> [Try it]: The expected output is every entry, repeated word for word.

Start of Provided records

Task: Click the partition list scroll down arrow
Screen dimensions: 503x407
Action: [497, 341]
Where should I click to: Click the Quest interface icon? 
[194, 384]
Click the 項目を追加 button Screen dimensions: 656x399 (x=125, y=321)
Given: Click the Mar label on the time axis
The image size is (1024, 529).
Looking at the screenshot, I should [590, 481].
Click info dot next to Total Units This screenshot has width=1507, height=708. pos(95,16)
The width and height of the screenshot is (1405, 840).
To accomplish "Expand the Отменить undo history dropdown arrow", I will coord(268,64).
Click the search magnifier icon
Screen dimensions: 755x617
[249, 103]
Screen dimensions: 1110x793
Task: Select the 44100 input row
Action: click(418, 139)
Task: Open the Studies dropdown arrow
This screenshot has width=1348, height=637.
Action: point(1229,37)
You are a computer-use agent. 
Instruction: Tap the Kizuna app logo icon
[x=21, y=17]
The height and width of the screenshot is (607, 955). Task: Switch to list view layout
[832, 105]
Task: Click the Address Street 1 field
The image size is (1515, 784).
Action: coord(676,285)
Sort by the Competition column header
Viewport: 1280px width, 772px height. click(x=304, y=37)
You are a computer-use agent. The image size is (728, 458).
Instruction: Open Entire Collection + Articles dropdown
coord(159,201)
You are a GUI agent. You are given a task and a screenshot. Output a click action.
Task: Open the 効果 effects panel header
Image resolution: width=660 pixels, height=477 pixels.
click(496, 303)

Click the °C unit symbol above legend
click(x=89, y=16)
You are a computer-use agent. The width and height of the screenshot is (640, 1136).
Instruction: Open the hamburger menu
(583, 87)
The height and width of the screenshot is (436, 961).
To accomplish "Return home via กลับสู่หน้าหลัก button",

End of Provided records

> [Output below]:
Task: Click the partition list scroll down arrow
Screen dimensions: 503x407
Action: [497, 341]
Where should I click to: Click the Quest interface icon? 
[194, 384]
Click the 項目を追加 button Screen dimensions: 656x399 (x=125, y=321)
Given: Click the Mar label on the time axis
The image size is (1024, 529).
Looking at the screenshot, I should [590, 481].
Click info dot next to Total Units This screenshot has width=1507, height=708. pos(95,16)
The width and height of the screenshot is (1405, 840).
To accomplish "Expand the Отменить undo history dropdown arrow", I will coord(268,64).
Click the search magnifier icon
Screen dimensions: 755x617
[249, 103]
Screen dimensions: 1110x793
Task: Select the 44100 input row
Action: click(418, 139)
Task: Open the Studies dropdown arrow
This screenshot has width=1348, height=637.
Action: point(1229,37)
You are a computer-use agent. 
Instruction: Tap the Kizuna app logo icon
[x=21, y=17]
The height and width of the screenshot is (607, 955). Task: Switch to list view layout
[832, 105]
Task: Click the Address Street 1 field
The image size is (1515, 784).
Action: coord(676,285)
Sort by the Competition column header
Viewport: 1280px width, 772px height. click(x=304, y=37)
You are a computer-use agent. The image size is (728, 458).
Instruction: Open Entire Collection + Articles dropdown
coord(159,201)
You are a GUI agent. You are given a task and a screenshot. Output a click action.
Task: Open the 効果 effects panel header
Image resolution: width=660 pixels, height=477 pixels.
click(496, 303)

Click the °C unit symbol above legend
click(x=89, y=16)
You are a computer-use agent. The width and height of the screenshot is (640, 1136).
Instruction: Open the hamburger menu
(583, 87)
The height and width of the screenshot is (436, 961).
To accomplish "Return home via กลับสู่หน้าหลัก button",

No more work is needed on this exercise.